XPost: rec.arts.books.tolkien   
   From: jcb@inf.ed.ac.uk   
      
   On 2014-06-05, Stan Brown wrote:   
   > On Thu, 5 Jun 2014 11:47:24 +0000 (UTC), Julian Bradfield wrote:   
   >> Most (rational) people take as an axiom "nothing is true unless it's   
   >> evidenced"   
   >   
   > No, rational people take as an axiom "Nothing is _proved_ without   
   > evidence." There are things that are true but not proved: Godel   
   > showed that this is just how the universe works. The (non)existence   
   > of a deity is one of those: there is insufficient evidence to decide   
   > the quetsion either way, but clearly any given deity must either   
   > exist or not.   
      
   Sigh.   
   Proof does not require evidence, in its *mathematical* sense: a proof   
   *is* (incontrovertible) evidence of the truth of the thing it proves,   
   assuming that the proof system is sound.   

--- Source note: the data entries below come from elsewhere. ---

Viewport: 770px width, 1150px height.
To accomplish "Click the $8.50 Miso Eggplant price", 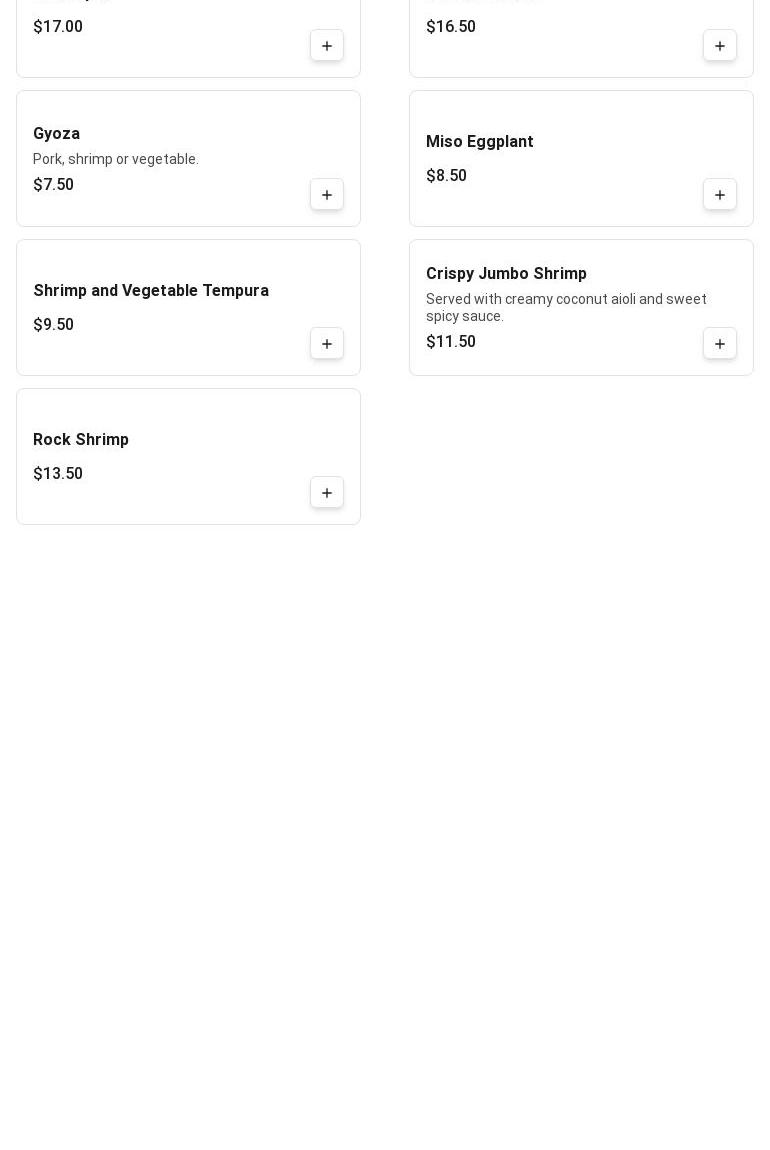I will tap(447, 176).
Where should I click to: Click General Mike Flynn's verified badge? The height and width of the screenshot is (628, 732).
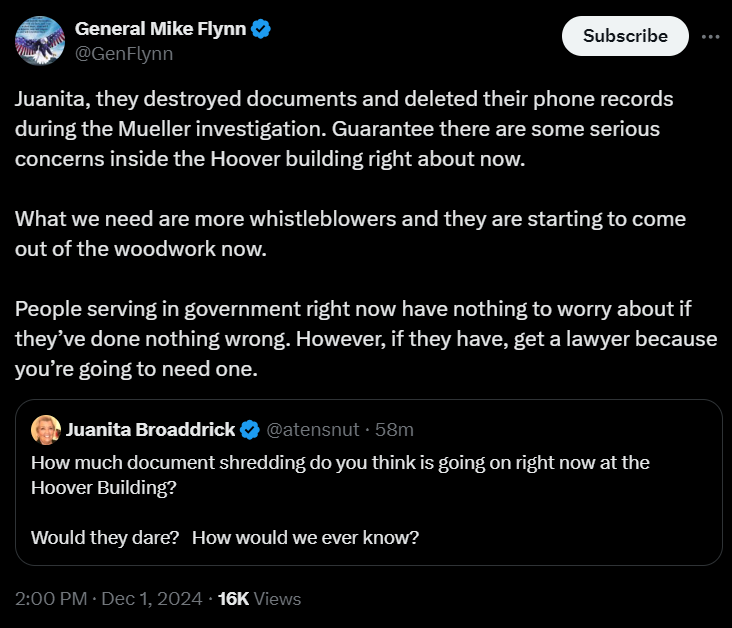coord(261,30)
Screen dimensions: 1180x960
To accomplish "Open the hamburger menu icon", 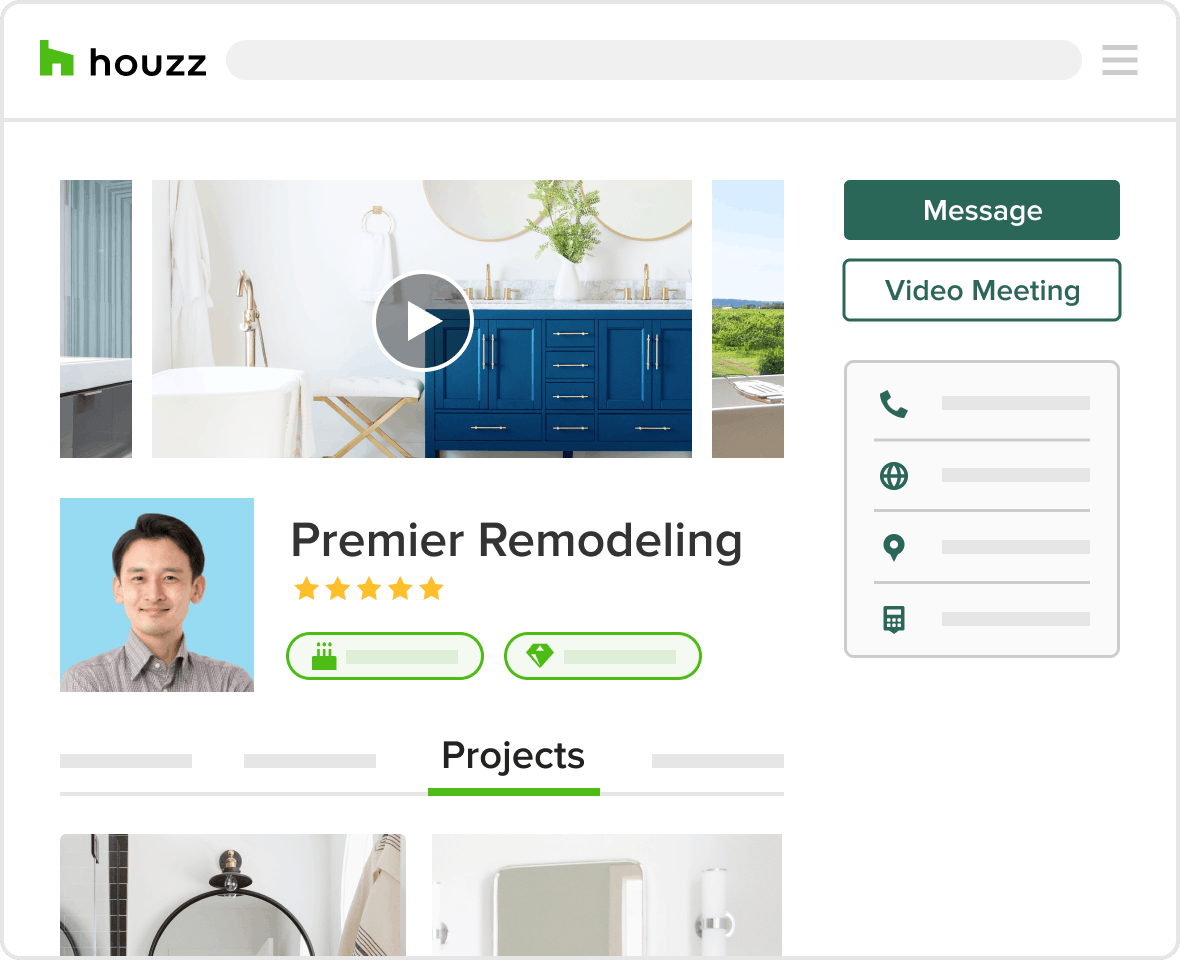I will pos(1120,60).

   Gödel did not show that there are things that are true but not proved:   
   he showed that *any given (suitably powerful and well-behaved) formal   
   proof system* cannot prove all true sentences. The Gödel sentences are   
   true, because we prove them to be true outside the formal system we're   
   studying.   
   The existence of God is not analogous to this: it is more analogous to   
   the equally profound result that there are sentences whose   
   *truth* is independent of any given formal system. For example, the   
   Axiom of Choice (AC) is a hugely useful, but very dangerous,   
   mathematical axiom. Mathematicians are divided about whether it's   
   true, and nobody could ever prove it's true. Then Cohen showed that   
   set theory without AC is not capable of establishing either AC or its   
   negation - you can choose to do mathematics either accepting or   
   denying AC, and your choice affects what you can prove and how you can   
   prove it.   
   So mathematicians no longer argue about whether AC can be proved - we   
   know it can't - but they still argue about whether it's "true", by   
   bringing up evidence and counter-evidence.   
      
   "proof" in everyday English does not mean mathematical proof - it   
   simply means "supported by enough evidence that I no longer think it   
   worthwhile to doubt the truth".   
      
   --- SoupGate-Win32 v1.05   
    * Origin: you cannot sedate... all the things you hate (1:229/2)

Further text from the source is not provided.